WHAT TO WORK ON: Report the count of lines containing the word "agent" in the entries below, and nothing more.

DATA EXTRACTS:
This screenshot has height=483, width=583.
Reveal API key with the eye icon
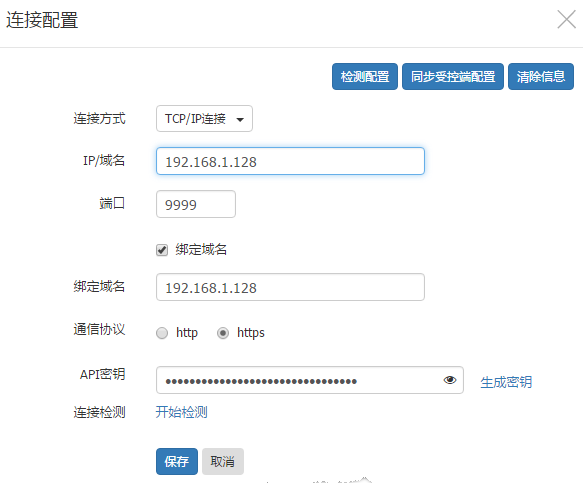pos(450,380)
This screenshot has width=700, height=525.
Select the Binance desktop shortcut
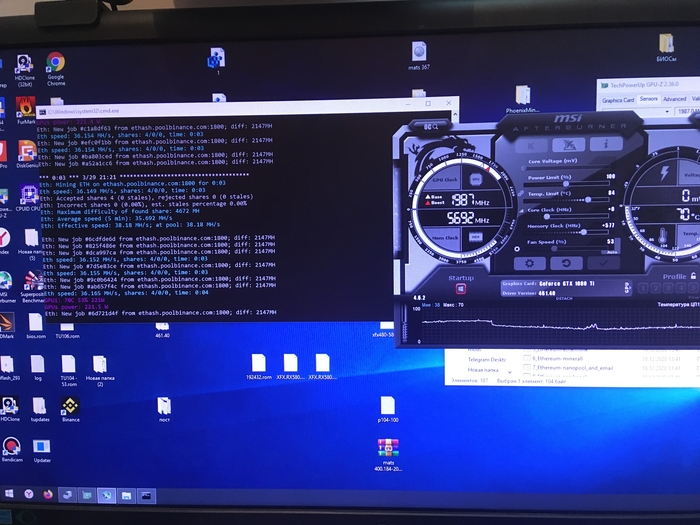coord(70,405)
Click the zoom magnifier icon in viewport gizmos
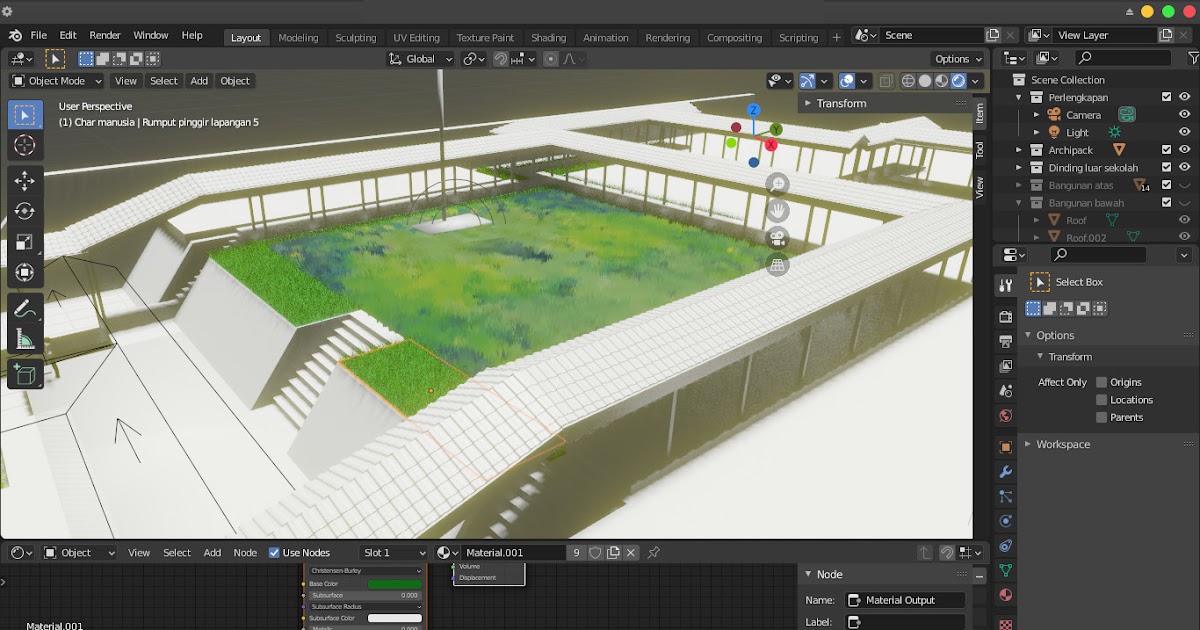 [778, 183]
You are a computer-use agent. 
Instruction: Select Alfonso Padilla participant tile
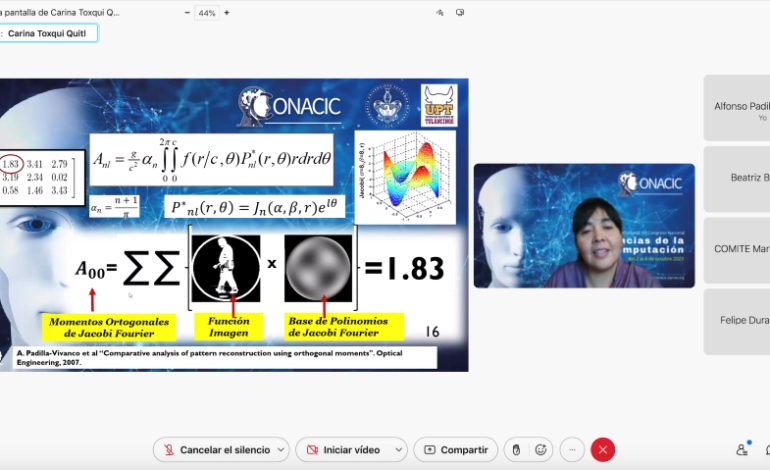[737, 109]
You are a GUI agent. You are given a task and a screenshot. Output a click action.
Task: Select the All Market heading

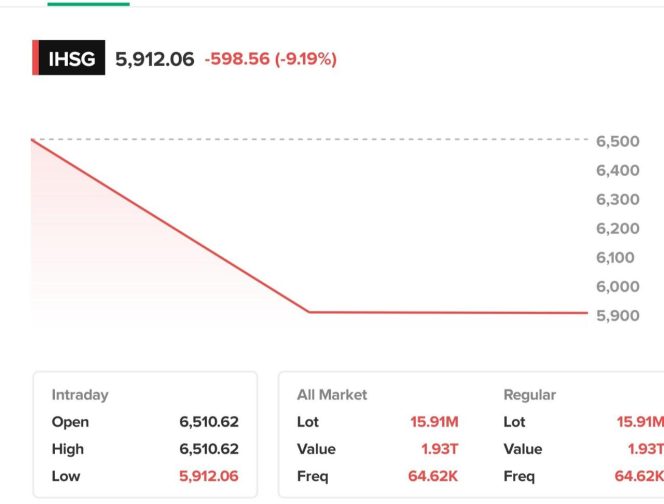click(332, 395)
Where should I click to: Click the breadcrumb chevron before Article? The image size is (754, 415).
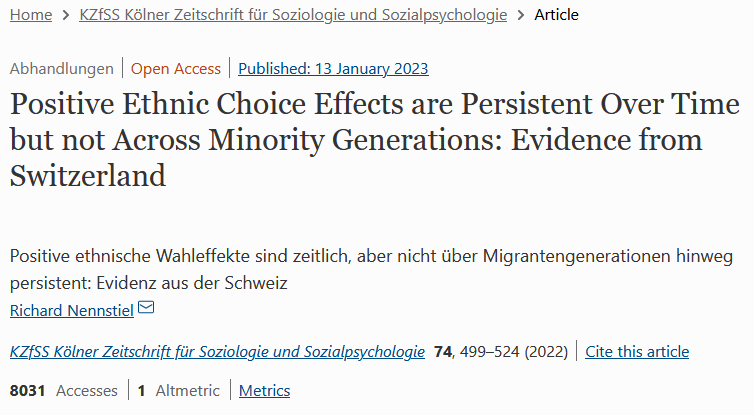click(521, 15)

TASK SOLUTION: 2